Ankit Dey

Posted on Mar 11

How AI Actually Learns: The Training Story Nobody Tells You (Day 2/30 - Beginner AI Series)

#ai #programming #beginners #explainlikeimfive

You met the "brain" yesterday: billions of tiny weights that turn text into predictions.

Today's obvious question: who set those weights in the first place?

Spoiler: no one sat down and typed them in by hand. The model learned them, the hard way, by failing over and over again and getting tiny nudges in a better direction.

Wait, so who chose the weights?

When you talk to an AI model, you're seeing the finished brain. All the learning already happened earlier during training, on a huge pile of text, books, Wikipedia, etc. The training code starts with almost-random weights and slowly shapes them until the model gets good at its job.
So the real magic isn't just the architecture or the size of the model - it's this long grind of "guess, check, fix, repeat" that slowly turns noise into something that feels smart.
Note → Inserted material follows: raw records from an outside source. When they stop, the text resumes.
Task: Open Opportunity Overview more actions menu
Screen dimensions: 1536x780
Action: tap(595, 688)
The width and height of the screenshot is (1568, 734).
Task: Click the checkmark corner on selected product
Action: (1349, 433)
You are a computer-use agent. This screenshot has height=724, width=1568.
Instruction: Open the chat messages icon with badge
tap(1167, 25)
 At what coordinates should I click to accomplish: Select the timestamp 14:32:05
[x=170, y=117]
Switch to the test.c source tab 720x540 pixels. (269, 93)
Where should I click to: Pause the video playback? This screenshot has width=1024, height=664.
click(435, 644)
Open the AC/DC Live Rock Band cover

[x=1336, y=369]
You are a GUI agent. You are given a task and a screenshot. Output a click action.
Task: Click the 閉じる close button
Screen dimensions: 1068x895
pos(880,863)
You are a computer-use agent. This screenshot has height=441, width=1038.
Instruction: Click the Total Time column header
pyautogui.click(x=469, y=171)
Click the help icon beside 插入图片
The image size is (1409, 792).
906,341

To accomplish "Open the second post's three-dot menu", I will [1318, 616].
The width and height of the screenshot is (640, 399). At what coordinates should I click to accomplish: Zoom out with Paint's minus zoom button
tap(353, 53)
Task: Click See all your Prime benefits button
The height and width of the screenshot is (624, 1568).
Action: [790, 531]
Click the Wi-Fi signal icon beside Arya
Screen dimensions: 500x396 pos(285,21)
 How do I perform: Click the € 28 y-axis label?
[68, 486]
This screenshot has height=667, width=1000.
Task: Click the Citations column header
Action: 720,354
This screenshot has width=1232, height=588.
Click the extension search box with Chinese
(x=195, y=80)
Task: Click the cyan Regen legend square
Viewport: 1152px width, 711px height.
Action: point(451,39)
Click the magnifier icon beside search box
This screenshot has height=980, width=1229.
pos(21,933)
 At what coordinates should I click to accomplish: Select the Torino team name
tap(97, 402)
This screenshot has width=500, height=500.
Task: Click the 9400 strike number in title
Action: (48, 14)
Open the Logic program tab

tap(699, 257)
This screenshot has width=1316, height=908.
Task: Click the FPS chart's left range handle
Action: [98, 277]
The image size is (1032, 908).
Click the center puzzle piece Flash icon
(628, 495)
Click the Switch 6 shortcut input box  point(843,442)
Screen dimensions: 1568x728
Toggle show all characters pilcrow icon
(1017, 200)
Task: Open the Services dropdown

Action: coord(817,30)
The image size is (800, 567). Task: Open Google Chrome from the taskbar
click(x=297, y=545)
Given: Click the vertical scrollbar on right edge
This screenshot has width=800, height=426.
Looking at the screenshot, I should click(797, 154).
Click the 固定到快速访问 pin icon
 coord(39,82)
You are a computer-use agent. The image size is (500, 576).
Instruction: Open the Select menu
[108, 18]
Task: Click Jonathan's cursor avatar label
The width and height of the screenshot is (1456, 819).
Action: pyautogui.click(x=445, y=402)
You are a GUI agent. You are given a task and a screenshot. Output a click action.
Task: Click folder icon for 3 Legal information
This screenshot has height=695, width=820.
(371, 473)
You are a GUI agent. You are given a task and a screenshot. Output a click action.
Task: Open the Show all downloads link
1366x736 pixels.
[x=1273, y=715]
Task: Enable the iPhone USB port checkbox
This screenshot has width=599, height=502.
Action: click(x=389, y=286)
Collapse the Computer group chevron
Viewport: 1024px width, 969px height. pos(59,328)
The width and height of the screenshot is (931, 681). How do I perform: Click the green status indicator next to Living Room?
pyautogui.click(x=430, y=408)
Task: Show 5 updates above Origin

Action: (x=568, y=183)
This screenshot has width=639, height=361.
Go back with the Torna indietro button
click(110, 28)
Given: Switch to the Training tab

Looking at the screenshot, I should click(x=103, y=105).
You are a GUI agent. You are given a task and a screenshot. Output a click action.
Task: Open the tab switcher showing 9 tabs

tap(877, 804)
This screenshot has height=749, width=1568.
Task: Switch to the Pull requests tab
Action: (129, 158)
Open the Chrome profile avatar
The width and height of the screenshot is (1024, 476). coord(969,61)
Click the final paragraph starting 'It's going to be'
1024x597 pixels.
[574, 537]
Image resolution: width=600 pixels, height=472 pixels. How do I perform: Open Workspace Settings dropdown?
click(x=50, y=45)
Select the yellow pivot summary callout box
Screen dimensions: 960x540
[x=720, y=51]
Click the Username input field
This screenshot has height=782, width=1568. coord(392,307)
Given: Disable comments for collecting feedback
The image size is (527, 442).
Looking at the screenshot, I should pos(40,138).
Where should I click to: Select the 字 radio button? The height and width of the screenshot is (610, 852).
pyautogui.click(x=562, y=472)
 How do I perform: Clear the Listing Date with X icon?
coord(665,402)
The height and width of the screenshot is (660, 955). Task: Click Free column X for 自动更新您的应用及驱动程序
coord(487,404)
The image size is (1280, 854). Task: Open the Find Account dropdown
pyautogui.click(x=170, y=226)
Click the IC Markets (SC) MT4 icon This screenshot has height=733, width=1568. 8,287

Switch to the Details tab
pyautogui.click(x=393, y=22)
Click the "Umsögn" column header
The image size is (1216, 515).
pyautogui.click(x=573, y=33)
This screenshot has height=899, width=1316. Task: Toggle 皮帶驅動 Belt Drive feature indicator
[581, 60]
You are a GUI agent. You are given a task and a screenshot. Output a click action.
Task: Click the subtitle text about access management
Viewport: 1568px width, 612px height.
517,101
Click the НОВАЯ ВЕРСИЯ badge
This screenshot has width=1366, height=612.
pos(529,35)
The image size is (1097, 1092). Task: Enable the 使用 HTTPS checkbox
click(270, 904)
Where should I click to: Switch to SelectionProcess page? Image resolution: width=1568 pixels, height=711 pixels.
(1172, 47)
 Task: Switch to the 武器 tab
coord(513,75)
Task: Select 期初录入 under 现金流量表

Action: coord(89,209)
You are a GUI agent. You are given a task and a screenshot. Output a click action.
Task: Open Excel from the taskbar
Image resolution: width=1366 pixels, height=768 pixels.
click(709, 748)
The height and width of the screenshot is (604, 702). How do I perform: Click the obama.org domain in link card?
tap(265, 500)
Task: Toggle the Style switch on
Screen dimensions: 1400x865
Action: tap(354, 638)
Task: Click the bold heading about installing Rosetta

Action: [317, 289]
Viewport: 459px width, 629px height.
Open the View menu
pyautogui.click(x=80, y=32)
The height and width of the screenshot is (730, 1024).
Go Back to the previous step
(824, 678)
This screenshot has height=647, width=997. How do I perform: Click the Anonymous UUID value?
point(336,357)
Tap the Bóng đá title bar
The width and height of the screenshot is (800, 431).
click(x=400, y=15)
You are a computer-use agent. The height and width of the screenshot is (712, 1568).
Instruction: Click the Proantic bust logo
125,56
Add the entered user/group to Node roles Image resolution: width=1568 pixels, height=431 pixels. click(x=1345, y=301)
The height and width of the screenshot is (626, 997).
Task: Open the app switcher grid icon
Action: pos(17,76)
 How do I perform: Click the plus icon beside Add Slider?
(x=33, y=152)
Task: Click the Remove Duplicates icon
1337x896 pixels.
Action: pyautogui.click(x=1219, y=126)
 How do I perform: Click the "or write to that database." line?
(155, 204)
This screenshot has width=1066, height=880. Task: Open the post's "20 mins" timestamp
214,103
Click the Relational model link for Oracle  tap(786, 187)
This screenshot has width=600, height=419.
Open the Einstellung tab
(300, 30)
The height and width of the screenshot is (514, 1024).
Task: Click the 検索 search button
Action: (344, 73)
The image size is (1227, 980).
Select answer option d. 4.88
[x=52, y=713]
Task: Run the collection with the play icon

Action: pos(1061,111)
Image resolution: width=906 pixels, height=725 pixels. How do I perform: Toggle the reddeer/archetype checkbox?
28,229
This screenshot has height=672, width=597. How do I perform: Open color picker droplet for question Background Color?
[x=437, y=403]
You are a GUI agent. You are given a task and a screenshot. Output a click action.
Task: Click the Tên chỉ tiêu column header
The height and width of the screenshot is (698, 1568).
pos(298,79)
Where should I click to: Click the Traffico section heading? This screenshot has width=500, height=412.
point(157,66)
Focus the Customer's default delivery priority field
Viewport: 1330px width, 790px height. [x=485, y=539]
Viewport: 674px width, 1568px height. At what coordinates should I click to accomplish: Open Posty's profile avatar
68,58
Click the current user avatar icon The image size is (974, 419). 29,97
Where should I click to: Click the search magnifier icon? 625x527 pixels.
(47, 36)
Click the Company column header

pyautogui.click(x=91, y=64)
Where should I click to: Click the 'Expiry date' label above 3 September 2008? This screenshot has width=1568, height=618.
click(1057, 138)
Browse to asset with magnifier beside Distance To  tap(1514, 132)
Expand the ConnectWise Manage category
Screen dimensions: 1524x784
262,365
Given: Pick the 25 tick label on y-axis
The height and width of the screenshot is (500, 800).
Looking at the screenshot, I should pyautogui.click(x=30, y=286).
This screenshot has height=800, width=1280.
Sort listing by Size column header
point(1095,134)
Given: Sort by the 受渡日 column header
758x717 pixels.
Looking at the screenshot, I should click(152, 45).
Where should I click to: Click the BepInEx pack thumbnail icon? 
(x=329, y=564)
If Day 1 was about what the brain looks like, Day 2 is about how that brain grew up.

Learning like a kid with a basketball

Forget math for a second. Imagine you're teaching a kid to shoot a basketball.
First shot? Wildly off. You don't give them a 300‑page physics book. You just say: "Too high. Aim shorter." Next shot: "Too far. Use less power."
The pattern is always:
Try something.
See how wrong it was.
Adjust the intensity a tiny bit.
Repeat a stupid number of times until it gets absolutely perfect.

Training an AI model is the same vibe, just with code instead of a coach, and text instead of basketballs.
The key idea: the kid never gets a full "rulebook of basketball" - they just get feedback on each throw, and the rules emerge from practice. It learns all by itself through trial and error.

The four steps of the training loop

Under the hood, every modern neural network learns using the same four-step loop, repeated millions or billions of times.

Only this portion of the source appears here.